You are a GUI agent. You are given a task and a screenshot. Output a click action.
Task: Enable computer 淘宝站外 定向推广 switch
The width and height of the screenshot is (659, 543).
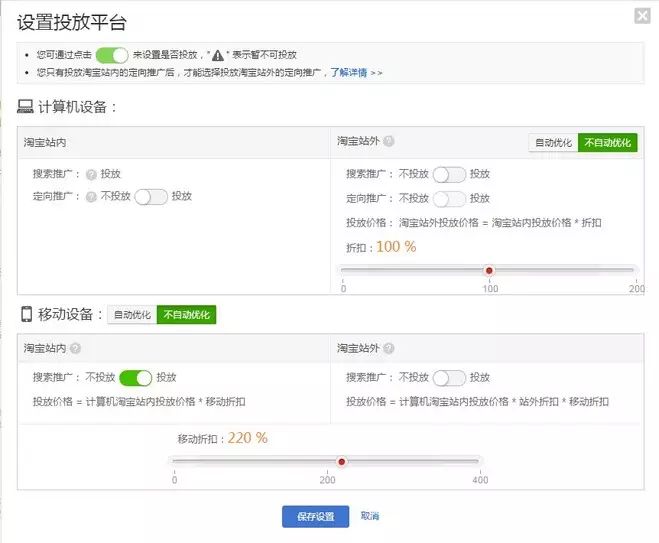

******

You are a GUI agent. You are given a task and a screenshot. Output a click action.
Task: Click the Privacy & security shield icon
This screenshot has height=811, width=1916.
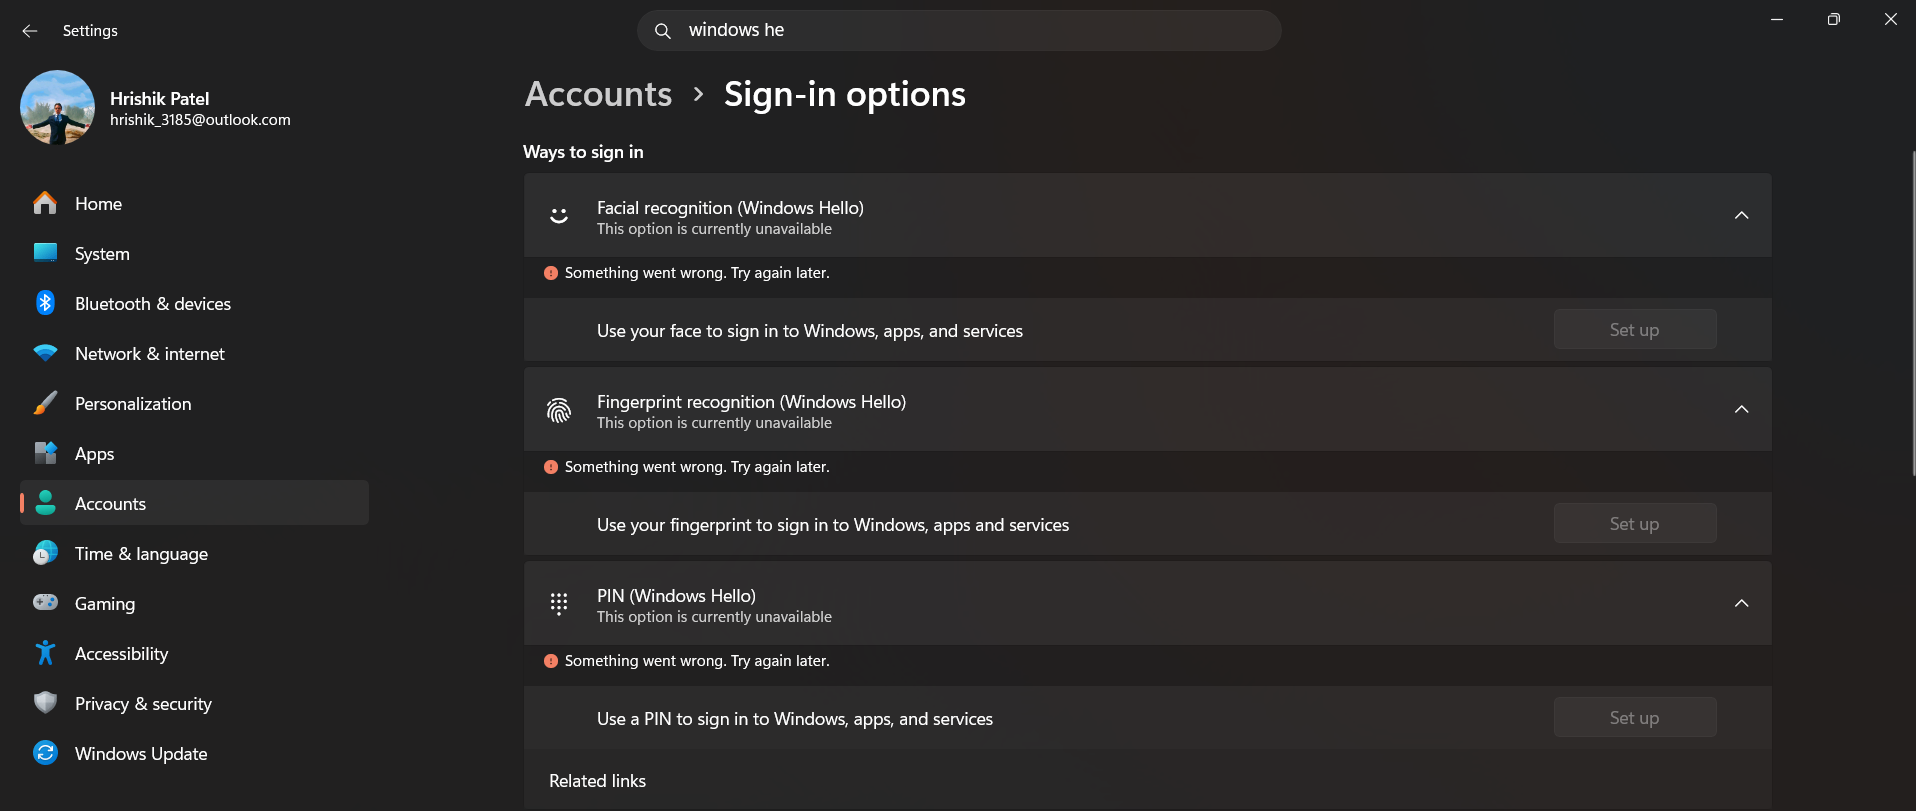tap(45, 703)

******

# What is required:
Please reproduce, exactly as they appear above, the lines from the line containing "Task: Enable computer 淘宝站外 定向推广 switch" up to and including the line containing "The width and".

# Solution to this task:
Task: Enable computer 淘宝站外 定向推广 switch
The width and height of the screenshot is (659, 543).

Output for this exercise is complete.